TASK PROMPT: Shown below are entries with pictures; the line with "Task: Open the Bookmarks menu" through the line with "Open a new tab with plus icon" is the span to retype exactly, and the pictures stay out.

++++ GIVEN RECORDS

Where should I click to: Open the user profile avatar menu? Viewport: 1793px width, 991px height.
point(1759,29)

++++++++
++++ GIVEN RECORDS

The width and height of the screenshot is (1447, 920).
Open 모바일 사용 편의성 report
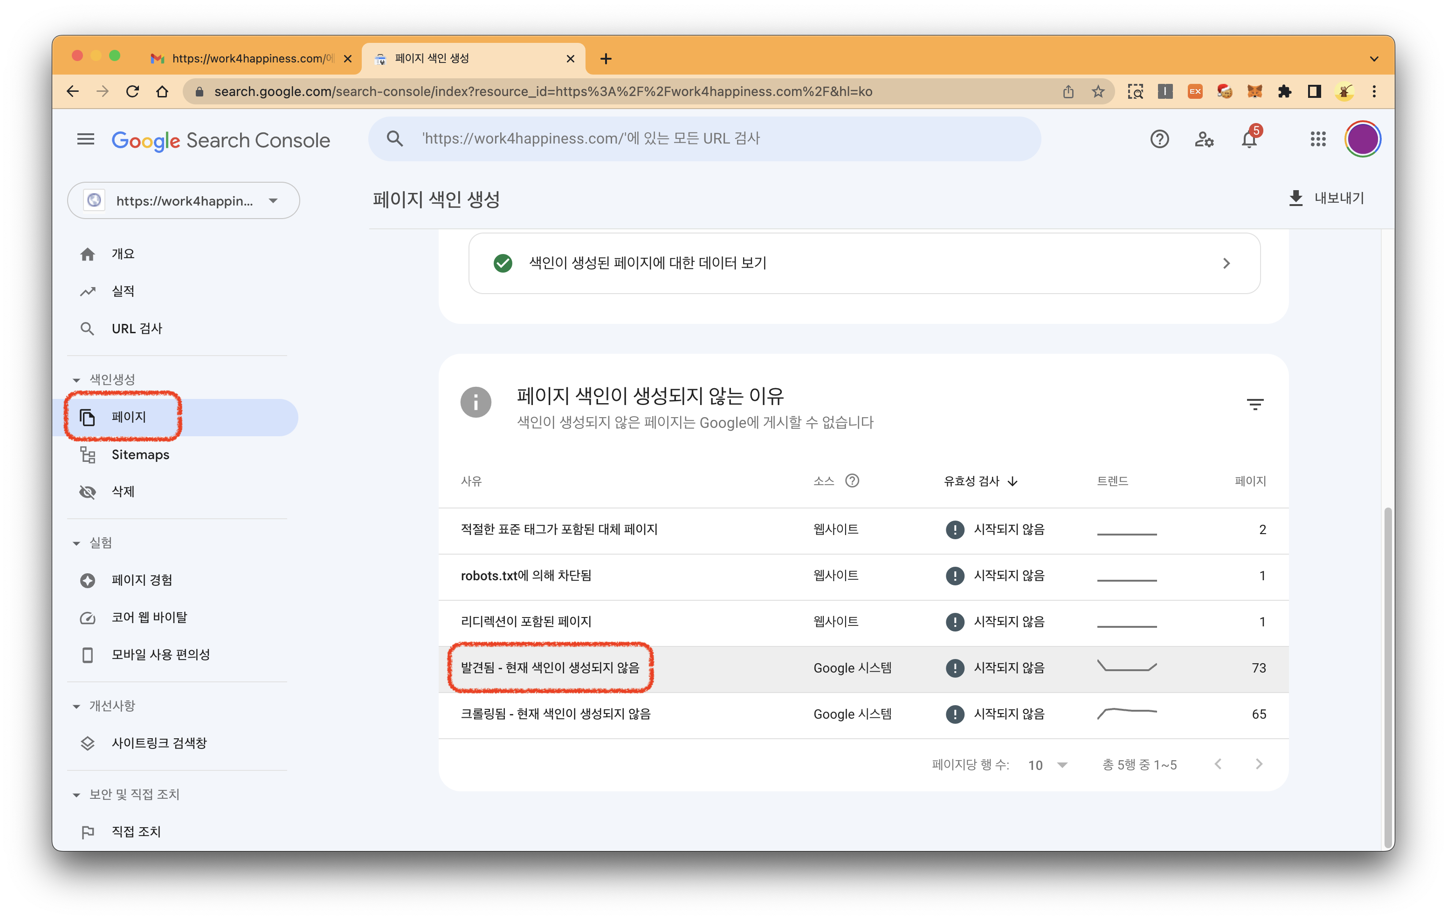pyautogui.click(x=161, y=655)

++++++++
++++ GIVEN RECORDS

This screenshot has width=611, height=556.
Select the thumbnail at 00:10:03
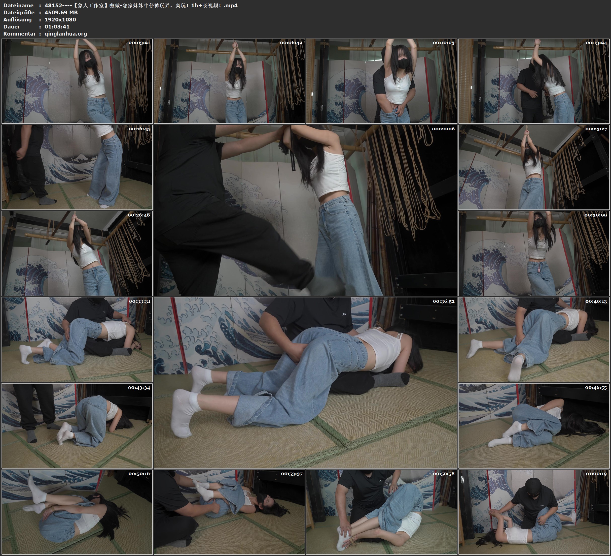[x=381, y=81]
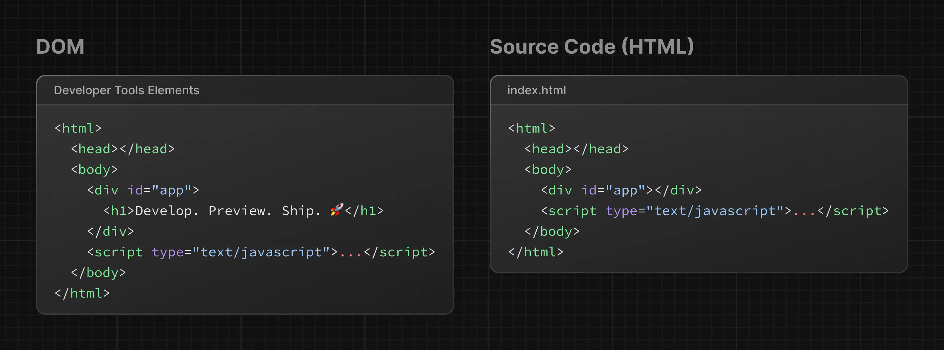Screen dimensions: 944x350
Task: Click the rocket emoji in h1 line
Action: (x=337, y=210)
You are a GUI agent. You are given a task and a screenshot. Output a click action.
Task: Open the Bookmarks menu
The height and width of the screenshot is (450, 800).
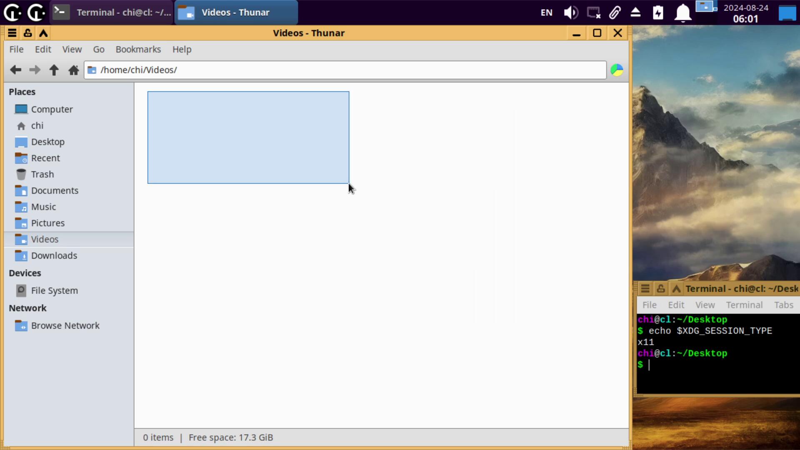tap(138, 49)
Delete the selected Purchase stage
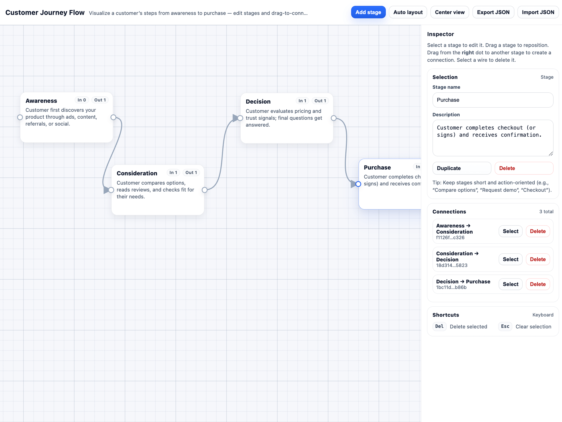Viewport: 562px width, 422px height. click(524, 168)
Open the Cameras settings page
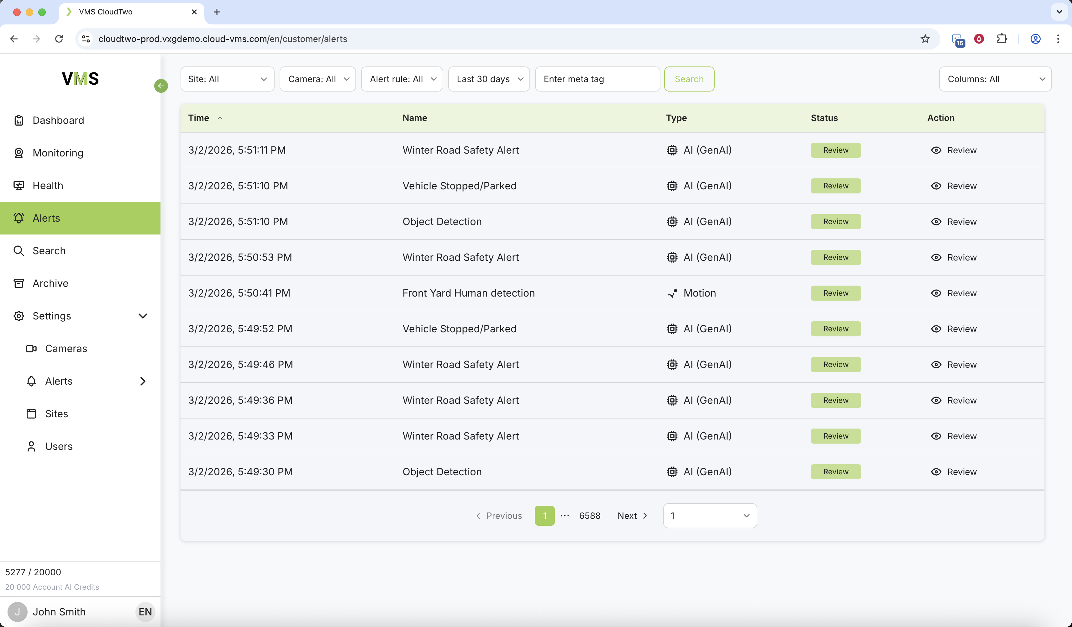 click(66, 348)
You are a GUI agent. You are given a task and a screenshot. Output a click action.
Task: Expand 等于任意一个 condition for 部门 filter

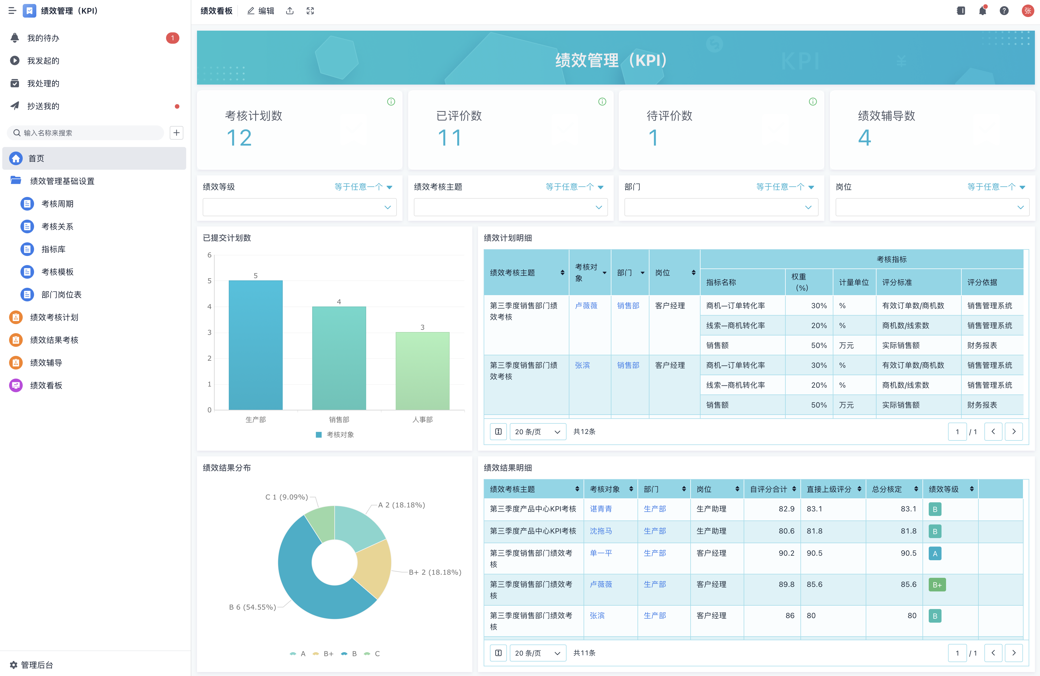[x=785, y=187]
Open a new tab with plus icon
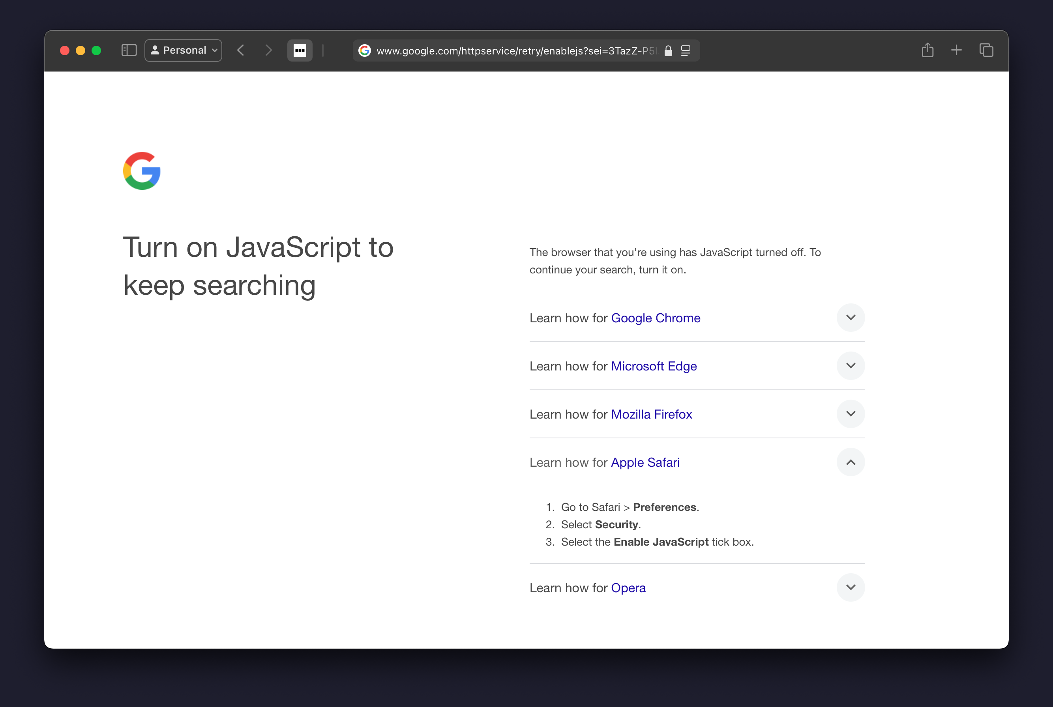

++++++++

RESPONSE TO THIS TASK:
Task: Open the Bookmarks menu
The height and width of the screenshot is (450, 800).
tap(138, 49)
Delete the selected Purchase stage
Viewport: 562px width, 422px height. click(524, 168)
Open the Cameras settings page
 click(66, 348)
You are a GUI agent. You are given a task and a screenshot. Output a click action.
Task: Expand 等于任意一个 condition for 部门 filter

[x=785, y=187]
Open a new tab with plus icon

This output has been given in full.